Dal punto di vista puramente implementativo, si può intuire che un sistema risultante dalla combinazione di interfacce sonore per il riconoscimento dell’immagine e di software per la descrizione sintetica vocale, può rappresentare un dispositivo di ausilio molto potente: in teoria, infatti, l’interfaccia può fornire una descrizione sufficientemente accurata delle dimensioni e della conformazione dell’ambiente in cui l’utente si trova e il supporto vocale può descrivere più dettagliatamente una qualche caratteristica di interesse.

I suoni utilizzati devono essere comprensibili e semplici da ricordare; ogni singolo suono o sequenza identificativa deve, inoltre, essere facilmente distinguibile dalle altre all’interno dell’ambiente sonoro. Questo significa, a livello realizzativo, utilizzare processi di conversione sonora dell’immagine molto accurati e precisi, ovvero processori molto potenti, e dispositivi di restituzione del segnale sonoro molto puliti, con inevitabili conseguenze in termini di eccessive dimensioni e costi poco accessibili per l’intera apparecchiatura.
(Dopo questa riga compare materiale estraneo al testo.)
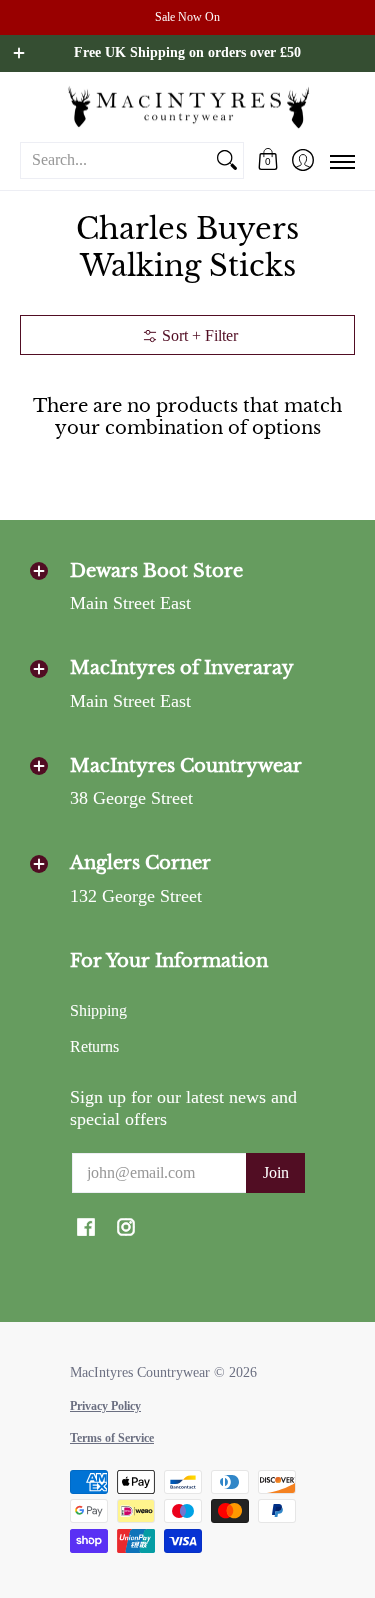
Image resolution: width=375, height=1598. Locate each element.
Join (276, 1172)
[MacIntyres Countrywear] (187, 106)
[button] (267, 160)
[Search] (227, 160)
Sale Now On (187, 17)
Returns (94, 1046)
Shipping (98, 1010)
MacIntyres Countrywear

Le difficoltà di realizzazione aumentano all’aumentare delle funzioni richieste al sistema: analizzare immagini statiche è certamente meno gravoso che analizzare immagini che variano dinamicamente. All’unità di elaborazione sarà, in quest’ultimo caso, richiesta una velocità di calcolo e una densità d’informazione restituita più alta.

Gli studi recenti sono orientati verso la realizzazione di sistemi ad interfacce acustiche che siano di dimensioni adeguate ad un comodo trasporto da parte dell’utente e che abbiano prestazioni soddisfacenti e costi relativamente contenuti.

La ricerca indirizzata alla comprensione della percezione sonora ed all’applicazione dei principi di trasformazione dell’immagine visiva in una sequenza globale di tracce sonore è in fase di crescita: essa si pone l’obiettivo primario di focalizzare le modalità con le quali i non vedenti percepiscono il loro mondo attraverso il suono. Una conoscenza più accurata del processo di percezione permetterebbe, infatti, l’ideazione e la costruzione di modelli di conversione più idonei e realistici nonché dispositivi di ausilio più consoni ed efficienti.